Hylas is muzikaal eerbetoon aan de Duitse hoofdstad waar je bek van openvalt

Joost van Beek ,

Het kostte Thomas Azier jaren om zijn debuutalbum af te ronden. Het verhaal is inmiddels bekend; Hollandse jongen verruilt Fries gehucht voor Duitse metropool om tot (muzikale) wasdom te komen. Zijn stip op onze radar werd steeds omvangrijker, waardoor de verwachtingen rond zijn debuutalbum hoogspanning veroorzaakten. Na tal van opwindende losse flodders is daar nu die eerste plaat: Hylas. Verwezenlijkt Azier met dit album de jongensdroom die hem als tiener naar Berlijn lokte? Hylas is genomineerd voor de 3voor12 Award.

Vorige week maakte 3voor12 kennis met het Berlijn van Thomas Azier, de stad die zo nadrukkelijk een stempel op zijn eerste volwaardige langspeler drukt. De stad vol verleidingen, fatale vrouwen, naïeve dromen, teleurstelling en hoop. De stad ook die de volwassenwording van Azier heeft vormgegeven. Hij vestigde zich in Berlijn om levenservaring op te doen, noodzakelijk om zijn producties meer lading te geven. Een elektrische lading welteverstaan, want zijn producties zijn ondergedompeld in een nucleair vat donkere synthpop. Azier vertelde zijn muziek obsessief te benaderen.
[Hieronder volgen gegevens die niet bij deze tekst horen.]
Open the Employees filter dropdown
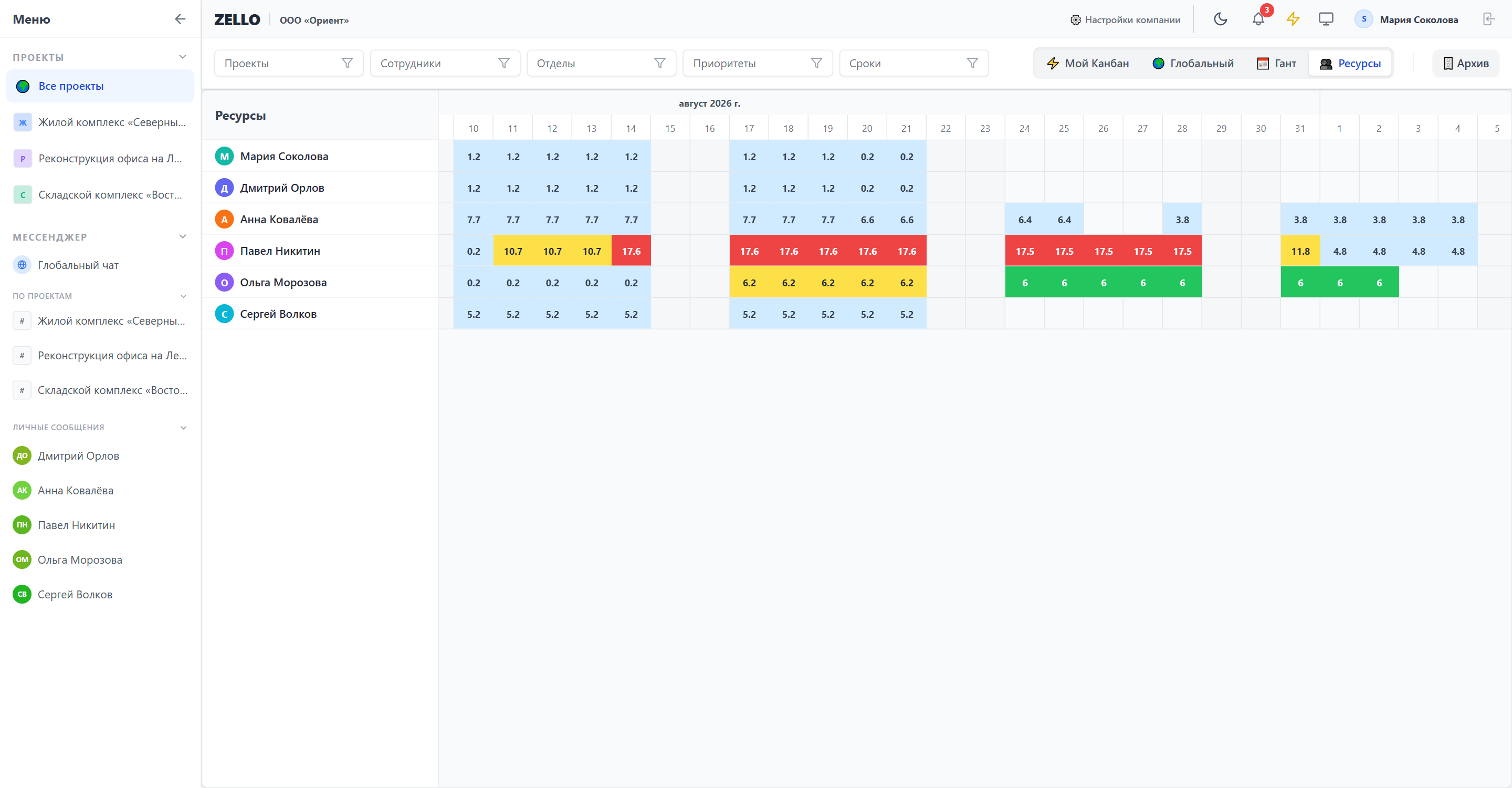 tap(445, 63)
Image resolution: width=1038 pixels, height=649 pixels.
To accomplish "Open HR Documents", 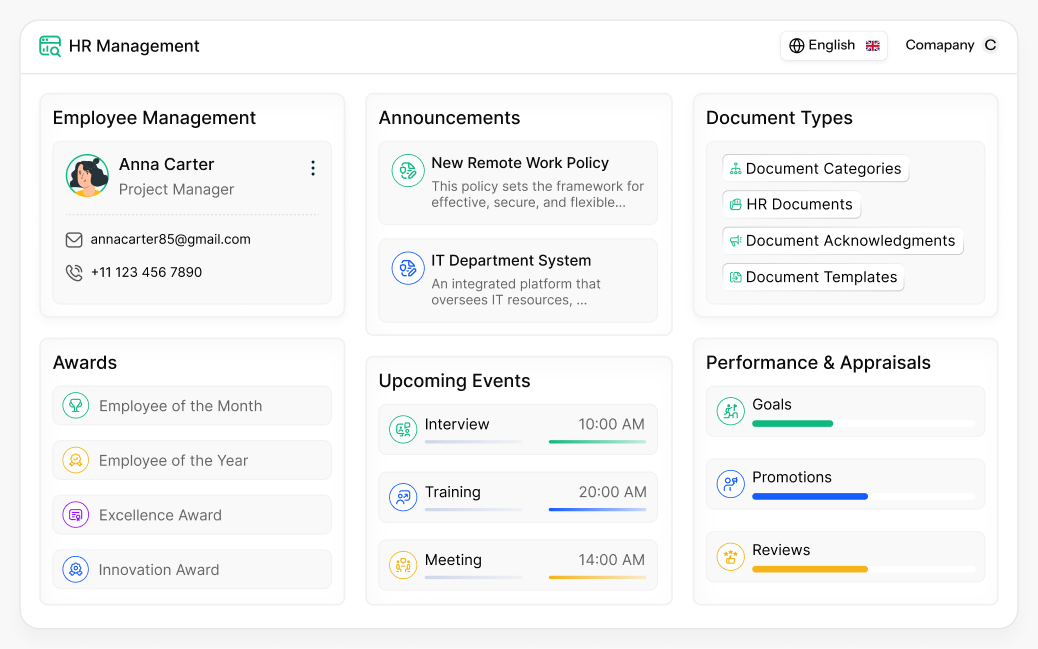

Zijn Duitse avontuur stond in het teken van een groot experiment, maar dit stadium lijkt Azier allang gepasseerd te zijn. Er moet monnikenwerk verricht zijn voor deze plaat, op Hylas berust geen enkel bliepje op toeval. Hierdoor klink Azier op Hylas niet als een debutant, maar als een artiest die zijn muzikale kaders definitief gevonden heeft. Daarbij is slechts de halve plaat gevuld met ‘nieuw’ materiaal. Hylas schijnt dan ook al een tijdje op de plank te liggen, terwijl Azier intussen wel singles uitbracht. Angelene, Red Eyes en How To Disappear komen van z’n twee EP’s en ook Ghost City, Verwandlung en Hylas (het liedje) kennen we dus al. Het zijn dan ook deze tracks die de buzz rond Azier al die tijd rechtvaardigden.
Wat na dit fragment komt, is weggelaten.